■ Exercise details: The range runs from the line containing "Click the read-receipt checkmarks on 'Ζέστη'" through the last line of the material below; retype it exactly, leaving out the pictures.

* * *

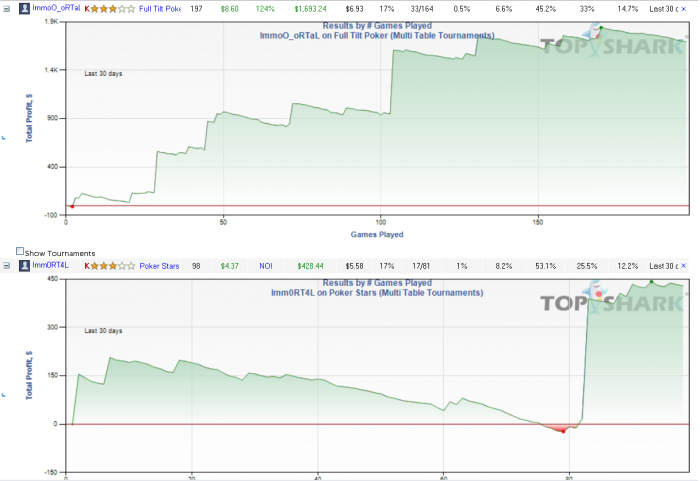Click the red low-point marker on Poker Stars graph
The width and height of the screenshot is (700, 481).
[x=563, y=431]
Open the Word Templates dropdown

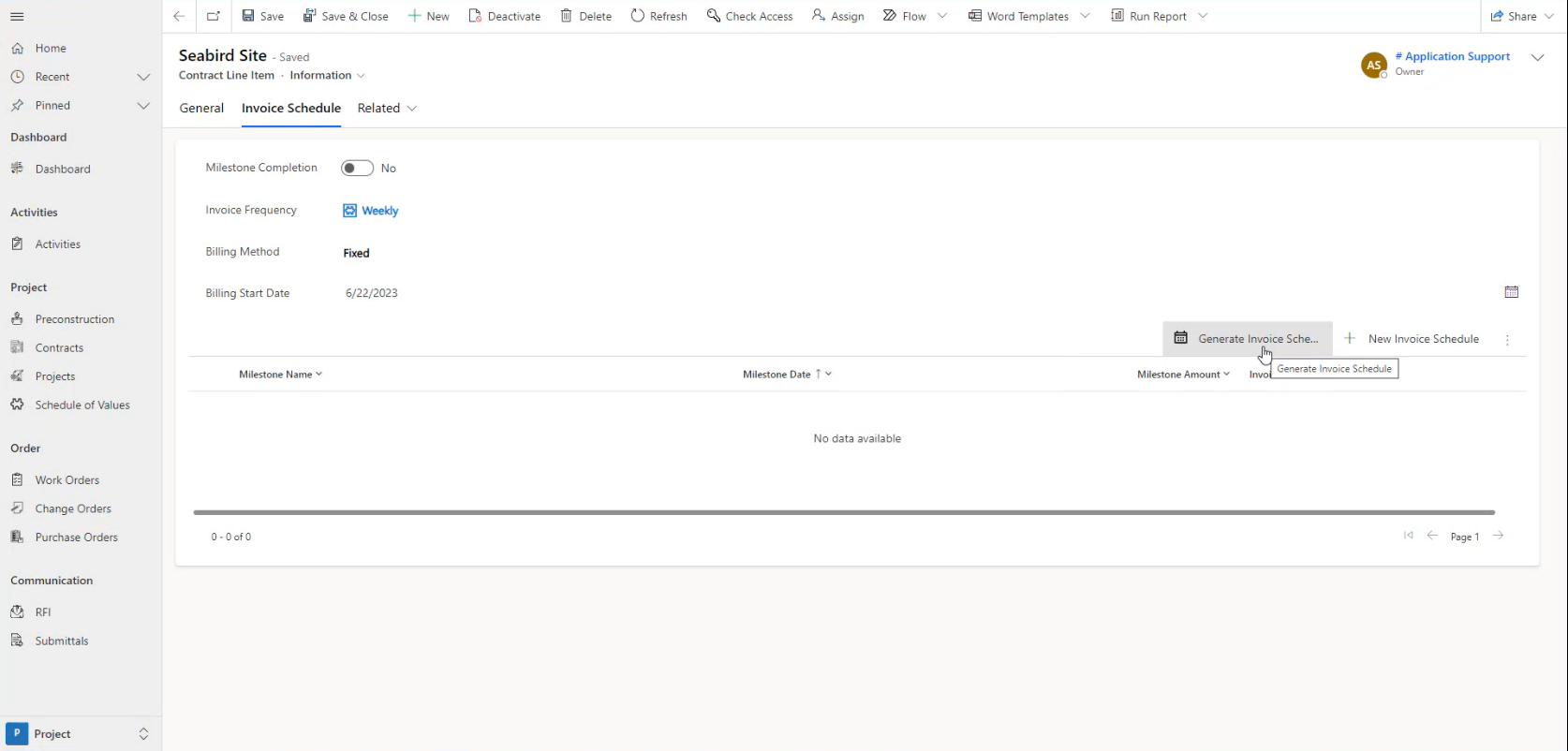(1085, 16)
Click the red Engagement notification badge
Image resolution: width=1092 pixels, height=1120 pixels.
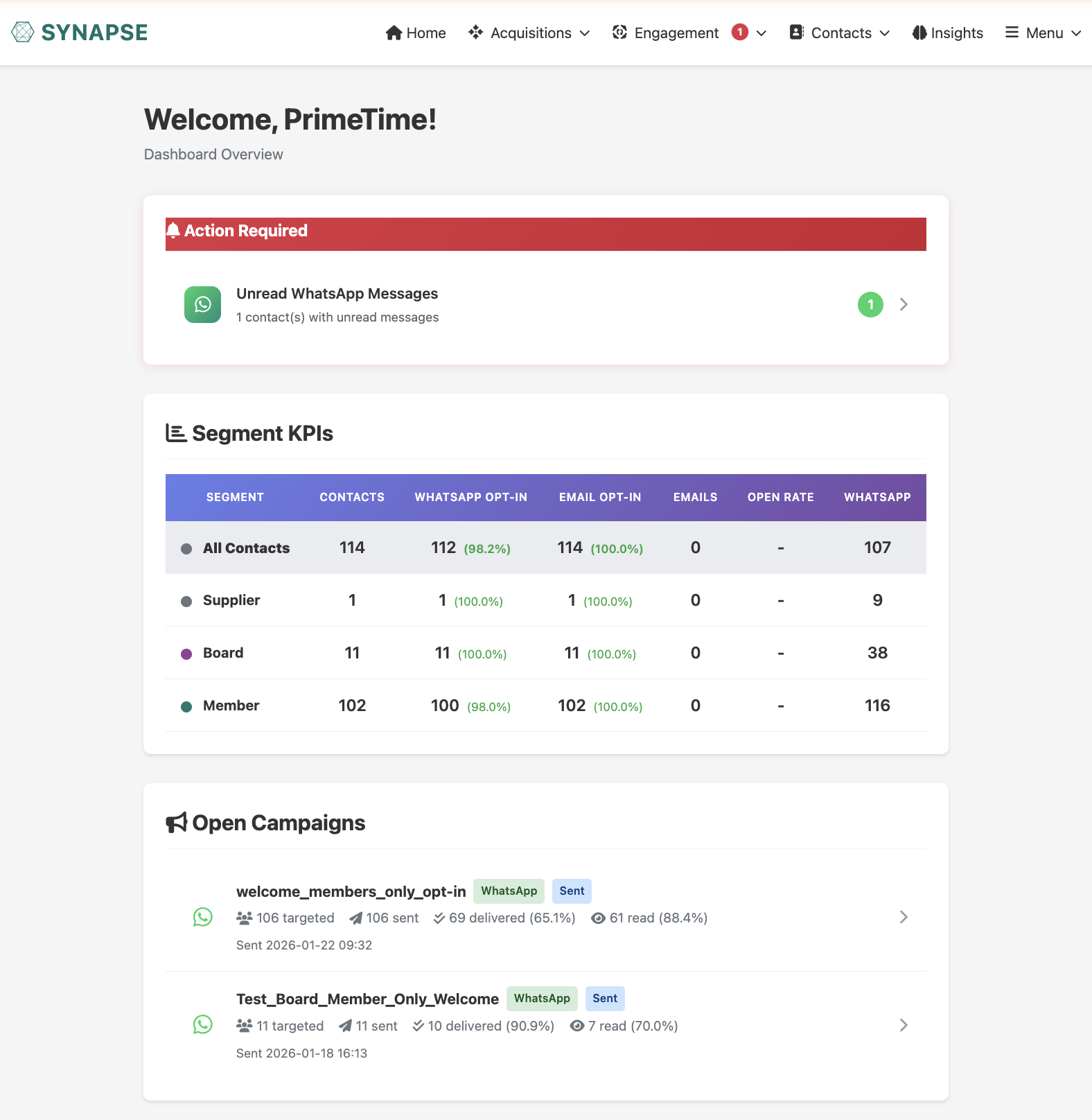739,32
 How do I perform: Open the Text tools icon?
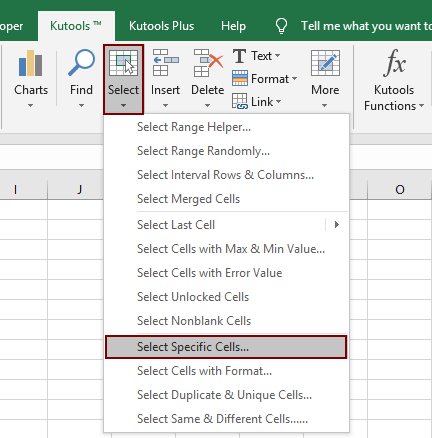click(x=239, y=56)
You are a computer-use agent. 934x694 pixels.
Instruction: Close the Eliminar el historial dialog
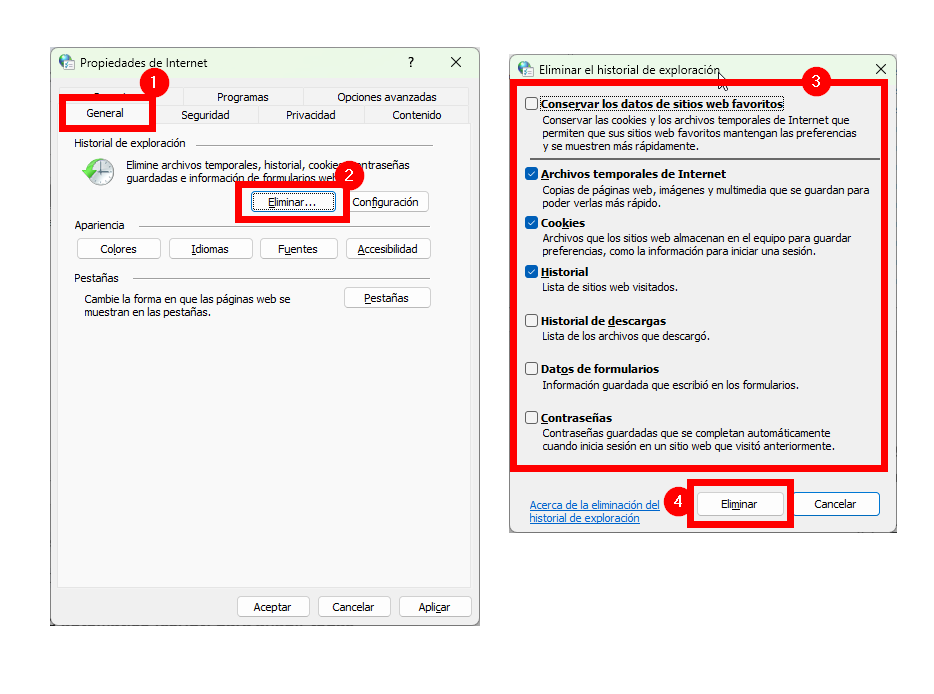880,69
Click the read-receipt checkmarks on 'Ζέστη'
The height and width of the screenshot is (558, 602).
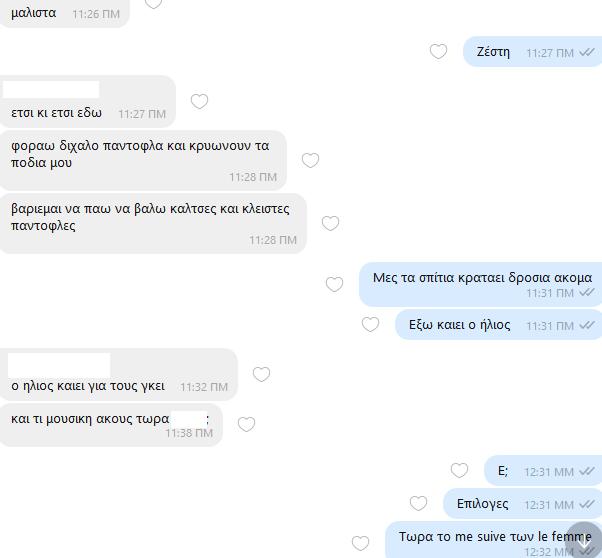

* * *

■ Solution to this exercise:
Click the read-receipt checkmarks on 'Ζέστη'
The height and width of the screenshot is (558, 602).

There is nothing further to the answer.